I am new to this community and I did search for this question. Apologies if I'm asking something that's been asked before.
I am working on a dimensional data warehouse with fact tables and dimensions. This is an Oracle 12 database. The dimensions have a surrogate key column, which is also what appears in a fact table, and then a column with a business value, which maps one-to-one with the surrogate key (along with other attribute columns). The fact tables have a number of foreign keys and then some columns to be aggregated. Some of these foreign keys have very unevenly distributed data so we have generated histograms on these columns in the fact table so the cost-based optimizer knows when a very common value is selected as a criteria that it won't be very selective. For example, we a dimension value which is "blank" about 85% of the time in our fact data but has 20,000 distinct values for the other 15% of the rows. We have a row in our dimension table with a surrogate key which represents "blank" for this dimension value, plus rows for the other 20,000 values. Without the histogram the optimizer thinks these 20,000 values are equally distributed so it can make very bad choices when someone specifies the blank one.

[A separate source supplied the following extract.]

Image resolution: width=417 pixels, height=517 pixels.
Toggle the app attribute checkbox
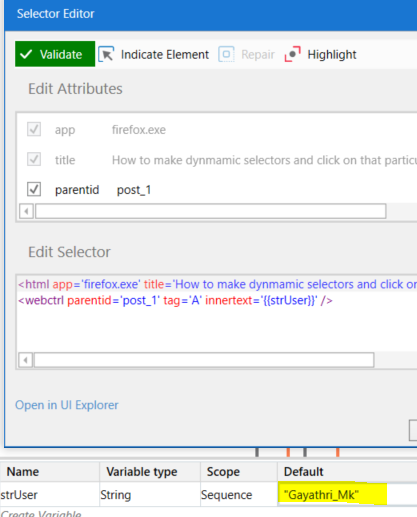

This works fine when I run a query with criteria specified on our fact table. The optimizer recognizes the histogram statistics and provides cardinality estimates that are in the right ballpark. However, if I specify the criteria on the business key on the dimension side of the join, the statistics are not used and the cardinality estimate is way off.
select *
from FACT
, DIM
where FACT.surrogate_key = DIM.surrogate_key
and DIM.surrogate_key = 0 -- (zero means blank)
Explain plan cardinality estimate: 53 million rows (about right). There are about 65 million rows total in the fact table and about 53 million of them represent data where this attribute is blank.
However, if I filter on the business key, which is what users actually do, then the cardinality estimate is way off.
select *
from FACT
, DIM
where FACT.surrogate_key = DIM.surrogate_key
and DIM.business_key = '(blank)'
Explain plan cardinality estimate: 14,000 rows (not even close)
How do I get the CBO to use the histogram when the criteria is specified on the dimension table (and not on the join column)?
Thank you.